*DOCUMENT EXTRACT*
- - - - - - -
[Vwdiesel] 82 Rabbit diesel - injector pump lever is "sticky"

brian gochnauer brian at gochnauer.net
Sun Sep 20 14:08:03 PDT 2009


The t-belt cover probably broke when the t-belt broke, causing the 'rebuild'
of the engine...
no cover to install back on the engine.

BrianG


On 9/20/09, Andrew .Libby <libbybapa at gmail.com> wrote:
>
> Have you re-installed the timing cover?  It's a really good idea to replace
> the cover as it prevents objects from getting into the timing belt, causing
> it to jump time and ruin the engine.  I've heard of many different
> individuals ruining there engines from having various things get into the
> timing belt including broken alt belts, bolts or nuts that vibrated loose,
> rocks and even a plastic grocery bag that blew up into the engine bay!
- - - - - - -
*GIVEN RECORDS*
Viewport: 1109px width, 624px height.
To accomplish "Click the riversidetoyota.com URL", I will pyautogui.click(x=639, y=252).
- - - - - - -
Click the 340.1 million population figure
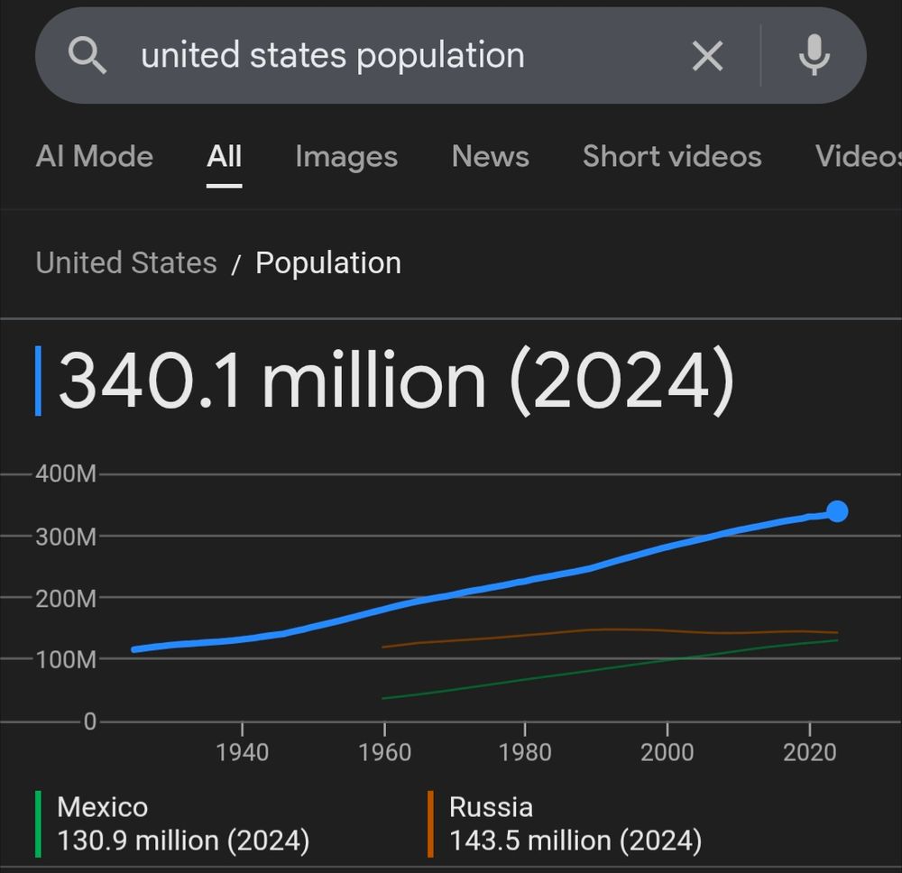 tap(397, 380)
- - - - - - -
*INSTRUCTION A*
Name every object that the Rabbit diesel post says has gotten into a timing belt.
*INSTRUCTION B*
Rewrite the Rabbit diesel post starting at "On 9/20/09, Andrew" and ending at "the engine bay!", replacing "timing belt" with "cam belt".
*INSTRUCTION C*
Continue the Rabbit diesel mailing-list post from its final sentence.
The records are not needed for this work.

*EXERCISE RESULT A*
- broken alt belts
- bolts or nuts that vibrated loose
- rocks
- a plastic grocery bag

*EXERCISE RESULT B*
On 9/20/09, Andrew .Libby <libbybapa at gmail.com> wrote:
>
> Have you re-installed the timing cover?  It's a really good idea to replace
> the cover as it prevents objects from getting into the cam belt, causing
> it to jump time and ruin the engine.  I've heard of many different
> individuals ruining there engines from having various things get into the
> cam belt including broken alt belts, bolts or nuts that vibrated loose,
> rocks and even a plastic grocery bag that blew up into the engine bay!

*EXERCISE RESULT C*
>
> If engine oil has been getting onto the timing belt it is especially
> important to address the problem as it can degrade the belt causing it to
> prematurely fail (again, ruining the motor) or cause the intermediate shaft
> to slip (driven on flat side of belt) which in turn drives the oil pump.
> Without the oil pump turning properly, complete engine destruction will
> occur very quickly.
>
> The various sources of oil leakage on the pulley side of the engine are the
> valve cover, the cam seal, the intermediate shaft seal, the intermediate
> shaft seal carrier o-ring, the crankshaft oil seal, the crankshaft seal
> carrier gasket and the head gasket.  The head gasket is least likely so
> don't be alarmed, but I mention it in order to be thorough.  Most likely is
> either the valve cover gasket, one of the three shaft seals or the int
> shaft
> seal carrier o-ring.  It is probably easiest to address all of them at the
> same time along with a timing belt change and replacing the timing cover.
> There is a later single piece rubber valve cover gasket that tends to seal
> a
> whole lot better than the three piece cork/silicone version.  It requires
> shoulderless valve cover studs instead of the stock ones with shoulders.
> The complete kit of gasket and studs can be had for around $20.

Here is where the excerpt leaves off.